- TASK DESCRIPTION -
Copy out each line of the listing below in which the string "dropdown" occurs.

- RECORDS SHOWN -
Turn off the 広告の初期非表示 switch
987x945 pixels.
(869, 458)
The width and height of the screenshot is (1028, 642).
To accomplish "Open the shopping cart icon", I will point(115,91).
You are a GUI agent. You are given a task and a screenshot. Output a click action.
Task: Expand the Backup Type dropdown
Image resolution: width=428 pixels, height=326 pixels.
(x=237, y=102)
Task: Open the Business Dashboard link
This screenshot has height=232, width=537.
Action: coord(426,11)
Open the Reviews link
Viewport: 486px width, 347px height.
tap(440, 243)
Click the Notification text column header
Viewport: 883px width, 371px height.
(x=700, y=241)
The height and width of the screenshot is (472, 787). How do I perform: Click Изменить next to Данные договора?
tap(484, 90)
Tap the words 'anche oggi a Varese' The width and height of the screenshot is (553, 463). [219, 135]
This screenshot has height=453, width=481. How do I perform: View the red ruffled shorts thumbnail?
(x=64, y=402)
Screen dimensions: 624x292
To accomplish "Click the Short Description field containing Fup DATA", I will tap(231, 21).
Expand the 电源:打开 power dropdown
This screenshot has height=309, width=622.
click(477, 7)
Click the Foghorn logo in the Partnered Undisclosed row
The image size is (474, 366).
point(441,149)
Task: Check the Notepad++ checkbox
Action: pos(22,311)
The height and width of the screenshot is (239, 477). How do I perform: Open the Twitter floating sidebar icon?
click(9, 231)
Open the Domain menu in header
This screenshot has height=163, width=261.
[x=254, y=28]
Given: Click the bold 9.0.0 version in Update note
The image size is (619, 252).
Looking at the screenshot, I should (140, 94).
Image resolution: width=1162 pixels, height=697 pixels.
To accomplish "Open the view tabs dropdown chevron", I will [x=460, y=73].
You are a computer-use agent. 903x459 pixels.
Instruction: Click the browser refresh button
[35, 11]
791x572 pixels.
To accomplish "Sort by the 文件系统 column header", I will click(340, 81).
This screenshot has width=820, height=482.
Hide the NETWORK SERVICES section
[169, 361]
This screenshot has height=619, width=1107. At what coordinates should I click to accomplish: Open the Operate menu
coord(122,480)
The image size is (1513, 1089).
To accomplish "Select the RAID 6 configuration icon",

- RESULT OF THE EXERCISE -
Task: Expand the Backup Type dropdown
Expand the 电源:打开 power dropdown
To accomplish "Open the view tabs dropdown chevron", I will [x=460, y=73].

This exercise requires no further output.